| AIM |
Convert every line of the items below into a JSON array of strings, one string per line, leaving out blank lines.

************

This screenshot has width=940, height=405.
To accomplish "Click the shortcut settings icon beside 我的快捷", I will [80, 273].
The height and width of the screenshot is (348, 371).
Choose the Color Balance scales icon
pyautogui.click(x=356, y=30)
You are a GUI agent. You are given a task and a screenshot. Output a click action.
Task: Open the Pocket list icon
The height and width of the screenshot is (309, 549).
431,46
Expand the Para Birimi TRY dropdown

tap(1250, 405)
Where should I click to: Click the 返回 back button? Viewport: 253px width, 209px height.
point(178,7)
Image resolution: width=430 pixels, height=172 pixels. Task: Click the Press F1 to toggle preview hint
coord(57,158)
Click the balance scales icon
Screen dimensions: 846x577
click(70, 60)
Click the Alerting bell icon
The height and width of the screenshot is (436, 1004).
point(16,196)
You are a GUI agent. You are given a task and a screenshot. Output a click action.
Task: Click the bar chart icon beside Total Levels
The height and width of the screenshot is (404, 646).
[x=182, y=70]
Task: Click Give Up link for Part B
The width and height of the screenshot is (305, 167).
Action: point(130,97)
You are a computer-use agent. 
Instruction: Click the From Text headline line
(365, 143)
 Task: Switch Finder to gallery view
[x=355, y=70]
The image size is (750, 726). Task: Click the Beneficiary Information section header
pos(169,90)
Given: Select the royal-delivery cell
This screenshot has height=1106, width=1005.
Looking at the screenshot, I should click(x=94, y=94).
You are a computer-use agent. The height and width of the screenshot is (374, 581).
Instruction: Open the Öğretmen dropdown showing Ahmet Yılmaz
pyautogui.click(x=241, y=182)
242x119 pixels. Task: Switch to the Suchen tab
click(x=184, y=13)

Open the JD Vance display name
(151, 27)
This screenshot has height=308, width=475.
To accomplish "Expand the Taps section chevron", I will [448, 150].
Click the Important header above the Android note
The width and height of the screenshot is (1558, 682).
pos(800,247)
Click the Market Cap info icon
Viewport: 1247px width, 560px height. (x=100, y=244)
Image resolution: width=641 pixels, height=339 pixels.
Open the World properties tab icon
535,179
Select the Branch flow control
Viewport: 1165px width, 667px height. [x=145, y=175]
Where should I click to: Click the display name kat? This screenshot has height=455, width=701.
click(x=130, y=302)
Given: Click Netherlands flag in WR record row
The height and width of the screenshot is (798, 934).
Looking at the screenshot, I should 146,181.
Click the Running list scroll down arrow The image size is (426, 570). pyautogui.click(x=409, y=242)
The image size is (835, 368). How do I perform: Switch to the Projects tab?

************

| TASK OUTPUT |
[
  "This screenshot has width=940, height=405.",
  "To accomplish \"Click the shortcut settings icon beside 我的快捷\", I will [80, 273].",
  "The height and width of the screenshot is (348, 371).",
  "Choose the Color Balance scales icon",
  "pyautogui.click(x=356, y=30)",
  "You are a GUI agent. You are given a task and a screenshot. Output a click action.",
  "Task: Open the Pocket list icon",
  "The height and width of the screenshot is (309, 549).",
  "431,46",
  "Expand the Para Birimi TRY dropdown",
  "tap(1250, 405)",
  "Where should I click to: Click the 返回 back button? Viewport: 253px width, 209px height.",
  "point(178,7)",
  "Image resolution: width=430 pixels, height=172 pixels. Task: Click the Press F1 to toggle preview hint",
  "coord(57,158)",
  "Click the balance scales icon",
  "Screen dimensions: 846x577",
  "click(70, 60)",
  "Click the Alerting bell icon",
  "The height and width of the screenshot is (436, 1004).",
  "point(16,196)",
  "You are a GUI agent. You are given a task and a screenshot. Output a click action.",
  "Task: Click the bar chart icon beside Total Levels",
  "The height and width of the screenshot is (404, 646).",
  "[x=182, y=70]",
  "Task: Click Give Up link for Part B",
  "The width and height of the screenshot is (305, 167).",
  "Action: point(130,97)",
  "You are a computer-use agent. ",
  "Instruction: Click the From Text headline line",
  "(365, 143)",
  " Task: Switch Finder to gallery view",
  "[x=355, y=70]",
  "The image size is (750, 726). Task: Click the Beneficiary Information section header",
  "pos(169,90)",
  "Given: Select the royal-delivery cell",
  "This screenshot has height=1106, width=1005.",
  "Looking at the screenshot, I should click(x=94, y=94).",
  "You are a computer-use agent. The height and width of the screenshot is (374, 581).",
  "Instruction: Open the Öğretmen dropdown showing Ahmet Yılmaz",
  "pyautogui.click(x=241, y=182)",
  "242x119 pixels. Task: Switch to the Suchen tab",
  "click(x=184, y=13)",
  "Open the JD Vance display name",
  "(151, 27)",
  "This screenshot has height=308, width=475.",
  "To accomplish \"Expand the Taps section chevron\", I will [448, 150].",
  "Click the Important header above the Android note",
  "The width and height of the screenshot is (1558, 682).",
  "pos(800,247)",
  "Click the Market Cap info icon",
  "Viewport: 1247px width, 560px height. (x=100, y=244)",
  "Image resolution: width=641 pixels, height=339 pixels.",
  "Open the World properties tab icon",
  "535,179",
  "Select the Branch flow control",
  "Viewport: 1165px width, 667px height. [x=145, y=175]",
  "Where should I click to: Click the display name kat? This screenshot has height=455, width=701.",
  "click(x=130, y=302)",
  "Given: Click Netherlands flag in WR record row",
  "The height and width of the screenshot is (798, 934).",
  "Looking at the screenshot, I should 146,181.",
  "Click the Running list scroll down arrow The image size is (426, 570). pyautogui.click(x=409, y=242)",
  "The image size is (835, 368). How do I perform: Switch to the Projects tab?"
]